See: Capital expenditures in CAM charges: how major property improvements get billed as maintenance


Step 4: Check the management fee

What this check does: Verifies that the management fee rate and calculation base match the lease terms.

How to do it:

  1. Find the management fee provision in the lease, it states the percentage and defines the calculation base
  2. Identify the correct base from the lease language (gross revenues, controllable expenses, or total CAM)
  3. Calculate the permitted fee: correct base × lease cap percentage
  4. Compare to the management fee line item in the reconciliation
  5. Check for fee-on-a-fee: if both a management fee and an administrative fee exist, verify that neither is included in the base of the other

See: Management fee overcharges in CAM statements


Step 5: Check the pro-rata share denominator

What this check does: Verifies that the pro-rata percentage applied in the reconciliation matches the formula your lease requires.

How to do it:

  1. Find the denominator definition in the lease, "total gross leasable area of the building" or equivalent language, with any exclusions (anchors, outparcels)
  2. Write down the lease-defined denominator in square feet
  3. Verify your numerator (your square footage) against the lease and any amendments
  4. Calculate your correct pro-rata share: your SF / lease-defined denominator
  5. Compare to the percentage used in the reconciliation

See: Pro-rata share denominator errors: how admin fees and CAM allocations get inflated


Step 6: Check the gross-up calculation (if applicable)

What this check does: Verifies that variable CAM expenses were normalized to the lease's target occupancy level in years when actual occupancy fell below that threshold.

#####

## Exercise instructions:
**A)** Summarize the CAM reconciliation steps in three sentences.
**B)** Translate this sentence from the CAM reconciliation steps into Spanish: "What this check does: Verifies that the management fee rate and calculation base match the lease terms."
The listing after this point is separate from the CAM reconciliation steps.

#####

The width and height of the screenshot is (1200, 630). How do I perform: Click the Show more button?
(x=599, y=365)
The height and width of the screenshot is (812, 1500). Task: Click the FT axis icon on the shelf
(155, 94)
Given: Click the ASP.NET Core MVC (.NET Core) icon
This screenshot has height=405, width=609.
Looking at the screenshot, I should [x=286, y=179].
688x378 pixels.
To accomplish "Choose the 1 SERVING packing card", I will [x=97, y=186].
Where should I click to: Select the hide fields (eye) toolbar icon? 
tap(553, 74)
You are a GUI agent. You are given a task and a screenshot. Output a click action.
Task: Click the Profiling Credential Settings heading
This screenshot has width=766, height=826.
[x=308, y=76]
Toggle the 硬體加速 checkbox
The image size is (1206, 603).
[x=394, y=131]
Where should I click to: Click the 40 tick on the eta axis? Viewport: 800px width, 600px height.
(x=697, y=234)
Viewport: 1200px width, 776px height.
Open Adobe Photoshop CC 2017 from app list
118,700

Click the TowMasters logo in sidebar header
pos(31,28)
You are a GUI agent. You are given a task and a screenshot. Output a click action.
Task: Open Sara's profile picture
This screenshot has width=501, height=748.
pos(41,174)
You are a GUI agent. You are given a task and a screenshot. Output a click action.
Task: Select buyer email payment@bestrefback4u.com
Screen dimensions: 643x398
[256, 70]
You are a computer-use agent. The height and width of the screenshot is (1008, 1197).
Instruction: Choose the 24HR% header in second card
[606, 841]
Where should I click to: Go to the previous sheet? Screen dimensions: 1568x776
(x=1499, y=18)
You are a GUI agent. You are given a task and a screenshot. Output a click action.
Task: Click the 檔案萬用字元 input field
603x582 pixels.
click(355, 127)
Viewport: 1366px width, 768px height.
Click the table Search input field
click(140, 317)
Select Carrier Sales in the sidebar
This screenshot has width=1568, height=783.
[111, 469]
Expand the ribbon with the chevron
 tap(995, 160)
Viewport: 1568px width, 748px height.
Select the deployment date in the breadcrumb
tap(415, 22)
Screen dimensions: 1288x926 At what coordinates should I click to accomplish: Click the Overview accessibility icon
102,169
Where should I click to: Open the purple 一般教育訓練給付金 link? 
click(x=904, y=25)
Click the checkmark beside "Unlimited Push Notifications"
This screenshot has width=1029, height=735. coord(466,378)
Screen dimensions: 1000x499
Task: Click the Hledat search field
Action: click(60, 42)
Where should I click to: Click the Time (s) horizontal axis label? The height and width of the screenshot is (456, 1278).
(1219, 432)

#####

## Answers for the tasks:
**A)** Step 4 checks that the management fee rate and calculation base match the lease terms, including that neither a management fee nor an administrative fee is in the other's base. Step 5 checks that the pro-rata percentage in the reconciliation matches the lease formula: your square footage divided by the lease-defined denominator. Step 6, where it applies, checks that variable CAM expenses were normalized to the lease's target occupancy level in years when actual occupancy fell below that threshold.

**B)** Qué hace esta verificación: comprueba que la tasa de la comisión de administración y la base de cálculo coincidan con los términos del contrato de arrendamiento.